Intended for healthcare professionals

Letters Is being a doctor a vocation?

Doctors’ vocation: true satisfaction comes from what you put in

BMJ 2020; 368 doi: https://doi.org/10.1136/bmj.m1272 (Published 31 March 2020) Cite this as: BMJ 2020;368:m1272
  1. Ieuan H Davies, consultant paediatric gastroenterologist
  1. Department of Paediatric Gastroenterology, University Hospital of Wales, Cardiff CF14 4XW, UK
  1. ieuan.davies{at}wales.nhs.uk

Kar challenges doctors to consider why we chose medicine and what motivates us to continue.1 He offers insight as to his reasons but leaves more questions than answers.

Family influence contributed to my decision through a tacit understanding of what might be involved instead of direct persuasion. Like others in the UK, this choice was made around the age of 17. But, even now, I do not know how medicine differs from other careers because it is all I have known for 27 years. I do ponder what not being a doctor might be like. But when I feel dispirited or question my choice, I reflect on times when I have been present and influential during key moments in other people’s lives. This job is important, hardly ever boring, and is well rewarded.

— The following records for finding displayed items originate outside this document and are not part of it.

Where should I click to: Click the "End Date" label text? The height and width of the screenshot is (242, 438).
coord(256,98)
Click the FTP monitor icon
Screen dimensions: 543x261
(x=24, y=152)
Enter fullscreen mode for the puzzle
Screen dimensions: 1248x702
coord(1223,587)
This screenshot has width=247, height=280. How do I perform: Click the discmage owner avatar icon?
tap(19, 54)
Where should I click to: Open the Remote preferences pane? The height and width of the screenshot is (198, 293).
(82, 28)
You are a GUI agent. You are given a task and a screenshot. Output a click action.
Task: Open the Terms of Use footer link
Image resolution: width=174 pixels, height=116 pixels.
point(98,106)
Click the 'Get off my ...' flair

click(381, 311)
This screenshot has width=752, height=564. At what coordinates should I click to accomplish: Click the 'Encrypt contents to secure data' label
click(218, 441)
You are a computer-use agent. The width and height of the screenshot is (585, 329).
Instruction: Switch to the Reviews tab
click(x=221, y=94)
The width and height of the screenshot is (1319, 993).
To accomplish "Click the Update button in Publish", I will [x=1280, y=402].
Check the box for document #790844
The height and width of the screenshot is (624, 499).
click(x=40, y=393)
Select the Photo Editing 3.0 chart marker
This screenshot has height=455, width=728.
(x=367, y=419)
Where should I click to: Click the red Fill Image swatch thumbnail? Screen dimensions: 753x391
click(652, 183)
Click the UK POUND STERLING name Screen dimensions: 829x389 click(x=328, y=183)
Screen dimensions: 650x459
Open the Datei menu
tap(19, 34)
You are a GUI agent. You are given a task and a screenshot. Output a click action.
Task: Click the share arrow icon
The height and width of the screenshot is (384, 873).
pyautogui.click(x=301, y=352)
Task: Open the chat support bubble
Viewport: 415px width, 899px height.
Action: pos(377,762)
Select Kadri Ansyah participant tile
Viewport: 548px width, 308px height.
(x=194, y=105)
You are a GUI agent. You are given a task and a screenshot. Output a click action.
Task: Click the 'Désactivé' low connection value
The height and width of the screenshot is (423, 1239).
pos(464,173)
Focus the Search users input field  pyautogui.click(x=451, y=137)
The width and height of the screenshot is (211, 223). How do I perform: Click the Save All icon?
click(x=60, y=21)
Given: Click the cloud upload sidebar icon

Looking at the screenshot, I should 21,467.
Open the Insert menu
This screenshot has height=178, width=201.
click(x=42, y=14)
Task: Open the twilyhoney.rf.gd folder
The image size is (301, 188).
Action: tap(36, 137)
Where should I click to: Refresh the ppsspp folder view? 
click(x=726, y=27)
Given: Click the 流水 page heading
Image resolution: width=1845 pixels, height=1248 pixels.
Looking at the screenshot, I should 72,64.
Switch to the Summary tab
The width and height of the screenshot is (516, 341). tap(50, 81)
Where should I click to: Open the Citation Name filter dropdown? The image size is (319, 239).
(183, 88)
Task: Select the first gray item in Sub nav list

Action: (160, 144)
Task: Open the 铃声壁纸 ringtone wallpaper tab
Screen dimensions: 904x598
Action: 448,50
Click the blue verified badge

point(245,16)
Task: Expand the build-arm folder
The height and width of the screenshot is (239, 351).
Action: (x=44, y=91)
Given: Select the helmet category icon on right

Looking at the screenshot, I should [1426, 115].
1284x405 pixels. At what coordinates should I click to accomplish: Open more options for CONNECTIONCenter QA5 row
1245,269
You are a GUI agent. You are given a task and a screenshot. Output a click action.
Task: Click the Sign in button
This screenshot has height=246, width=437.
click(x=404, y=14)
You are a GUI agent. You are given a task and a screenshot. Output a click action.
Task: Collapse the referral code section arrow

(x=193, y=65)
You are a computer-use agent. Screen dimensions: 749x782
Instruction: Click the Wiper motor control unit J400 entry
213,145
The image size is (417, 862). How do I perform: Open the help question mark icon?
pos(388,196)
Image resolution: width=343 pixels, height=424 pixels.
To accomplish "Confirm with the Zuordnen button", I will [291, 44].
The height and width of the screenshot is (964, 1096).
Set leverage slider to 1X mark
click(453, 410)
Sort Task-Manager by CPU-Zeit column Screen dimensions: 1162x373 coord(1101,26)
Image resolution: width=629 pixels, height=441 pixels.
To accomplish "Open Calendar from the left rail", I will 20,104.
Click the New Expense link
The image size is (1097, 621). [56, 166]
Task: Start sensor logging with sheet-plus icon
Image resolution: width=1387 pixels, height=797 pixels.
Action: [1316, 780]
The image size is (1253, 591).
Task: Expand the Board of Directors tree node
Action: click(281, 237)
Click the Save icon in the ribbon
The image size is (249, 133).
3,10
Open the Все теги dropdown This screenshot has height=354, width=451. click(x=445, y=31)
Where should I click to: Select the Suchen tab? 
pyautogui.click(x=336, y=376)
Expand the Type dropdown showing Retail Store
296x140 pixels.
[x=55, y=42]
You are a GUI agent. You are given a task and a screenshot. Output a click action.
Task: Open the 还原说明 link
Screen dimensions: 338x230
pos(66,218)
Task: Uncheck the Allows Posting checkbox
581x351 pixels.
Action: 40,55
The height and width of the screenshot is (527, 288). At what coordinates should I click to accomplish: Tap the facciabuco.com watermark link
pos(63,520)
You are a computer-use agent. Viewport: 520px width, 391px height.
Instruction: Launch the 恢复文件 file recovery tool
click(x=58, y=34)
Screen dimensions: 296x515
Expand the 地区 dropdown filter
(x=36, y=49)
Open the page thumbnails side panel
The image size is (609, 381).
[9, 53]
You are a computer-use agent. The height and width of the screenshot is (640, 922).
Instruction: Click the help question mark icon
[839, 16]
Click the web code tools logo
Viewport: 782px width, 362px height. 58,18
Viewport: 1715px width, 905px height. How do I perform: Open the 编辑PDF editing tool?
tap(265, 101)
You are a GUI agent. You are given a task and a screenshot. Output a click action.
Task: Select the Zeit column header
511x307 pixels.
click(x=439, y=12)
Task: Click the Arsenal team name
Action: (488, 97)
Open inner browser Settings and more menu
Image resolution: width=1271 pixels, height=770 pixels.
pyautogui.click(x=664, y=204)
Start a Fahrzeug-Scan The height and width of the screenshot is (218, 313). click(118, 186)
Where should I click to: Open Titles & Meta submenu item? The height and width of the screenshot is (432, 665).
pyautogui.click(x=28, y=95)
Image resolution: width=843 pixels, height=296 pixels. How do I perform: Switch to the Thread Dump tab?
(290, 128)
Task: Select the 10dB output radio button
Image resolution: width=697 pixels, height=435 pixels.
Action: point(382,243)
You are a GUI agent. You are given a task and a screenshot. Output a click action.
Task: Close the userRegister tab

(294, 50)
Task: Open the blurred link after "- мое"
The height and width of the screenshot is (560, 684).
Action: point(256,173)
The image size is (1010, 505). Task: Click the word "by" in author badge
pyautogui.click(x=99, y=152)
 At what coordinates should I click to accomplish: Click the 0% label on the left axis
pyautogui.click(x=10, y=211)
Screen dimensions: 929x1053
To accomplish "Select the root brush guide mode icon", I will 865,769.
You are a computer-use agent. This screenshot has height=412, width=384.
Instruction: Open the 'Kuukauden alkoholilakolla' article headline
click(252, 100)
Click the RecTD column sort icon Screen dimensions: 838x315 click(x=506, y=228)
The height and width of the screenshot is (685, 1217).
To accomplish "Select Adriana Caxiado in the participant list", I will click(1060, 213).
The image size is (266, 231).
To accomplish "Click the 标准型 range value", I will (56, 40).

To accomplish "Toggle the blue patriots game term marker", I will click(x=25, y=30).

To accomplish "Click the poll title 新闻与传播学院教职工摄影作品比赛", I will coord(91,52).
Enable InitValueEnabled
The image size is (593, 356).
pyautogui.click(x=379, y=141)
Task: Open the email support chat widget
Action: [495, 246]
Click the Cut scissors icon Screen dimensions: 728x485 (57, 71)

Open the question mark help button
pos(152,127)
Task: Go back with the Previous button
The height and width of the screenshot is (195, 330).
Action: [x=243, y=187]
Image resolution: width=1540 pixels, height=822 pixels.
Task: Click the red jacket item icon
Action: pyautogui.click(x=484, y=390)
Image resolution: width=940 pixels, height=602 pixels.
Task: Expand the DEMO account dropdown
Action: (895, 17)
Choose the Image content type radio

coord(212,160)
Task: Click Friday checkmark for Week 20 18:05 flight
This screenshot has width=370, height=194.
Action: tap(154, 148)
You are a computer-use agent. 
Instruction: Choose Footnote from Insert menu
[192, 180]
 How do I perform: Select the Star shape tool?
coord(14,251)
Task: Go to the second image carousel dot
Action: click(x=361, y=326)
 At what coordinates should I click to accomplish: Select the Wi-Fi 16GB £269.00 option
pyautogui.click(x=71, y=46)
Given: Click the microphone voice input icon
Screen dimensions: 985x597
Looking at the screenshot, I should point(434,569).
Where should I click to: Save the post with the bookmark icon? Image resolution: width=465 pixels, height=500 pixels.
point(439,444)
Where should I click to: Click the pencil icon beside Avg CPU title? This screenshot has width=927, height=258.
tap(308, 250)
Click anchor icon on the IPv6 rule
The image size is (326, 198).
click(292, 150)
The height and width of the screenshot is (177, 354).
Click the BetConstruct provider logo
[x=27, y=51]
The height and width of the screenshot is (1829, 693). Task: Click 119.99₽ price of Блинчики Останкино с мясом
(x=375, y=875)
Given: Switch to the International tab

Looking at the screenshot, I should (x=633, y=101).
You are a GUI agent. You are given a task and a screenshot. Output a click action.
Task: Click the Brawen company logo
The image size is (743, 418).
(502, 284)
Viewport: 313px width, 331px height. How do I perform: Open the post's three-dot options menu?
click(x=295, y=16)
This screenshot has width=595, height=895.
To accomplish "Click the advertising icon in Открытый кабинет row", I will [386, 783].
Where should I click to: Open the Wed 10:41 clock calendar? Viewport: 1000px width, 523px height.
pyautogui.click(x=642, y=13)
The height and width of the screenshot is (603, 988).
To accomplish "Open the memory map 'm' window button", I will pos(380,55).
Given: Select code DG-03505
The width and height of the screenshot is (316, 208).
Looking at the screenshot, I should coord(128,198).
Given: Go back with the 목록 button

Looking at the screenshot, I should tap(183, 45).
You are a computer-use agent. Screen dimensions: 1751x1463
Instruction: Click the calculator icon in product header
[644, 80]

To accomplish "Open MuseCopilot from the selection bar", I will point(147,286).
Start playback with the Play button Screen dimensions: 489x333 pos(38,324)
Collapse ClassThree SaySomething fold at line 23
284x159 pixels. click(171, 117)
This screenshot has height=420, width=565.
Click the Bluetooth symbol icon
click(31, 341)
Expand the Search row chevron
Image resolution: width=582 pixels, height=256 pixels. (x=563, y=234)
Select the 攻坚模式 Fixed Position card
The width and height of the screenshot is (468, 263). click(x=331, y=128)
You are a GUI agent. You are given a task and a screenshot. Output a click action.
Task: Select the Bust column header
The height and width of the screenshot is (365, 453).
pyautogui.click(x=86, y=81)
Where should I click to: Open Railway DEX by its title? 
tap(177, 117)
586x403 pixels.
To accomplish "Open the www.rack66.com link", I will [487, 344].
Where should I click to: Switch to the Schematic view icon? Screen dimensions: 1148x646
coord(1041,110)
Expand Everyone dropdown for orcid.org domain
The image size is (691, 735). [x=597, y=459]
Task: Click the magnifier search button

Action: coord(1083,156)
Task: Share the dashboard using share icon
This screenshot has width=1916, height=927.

When I qualified my grandfather wrote to me, “But with the privileges come also the responsibilities. Do not forget that one does not enter the profession primarily for what one will get out of it. True satisfaction will come mainly from what one puts into the profession and into society generally.” This sentiment continues to drive me.

Footnotes

  • Competing interests: None declared.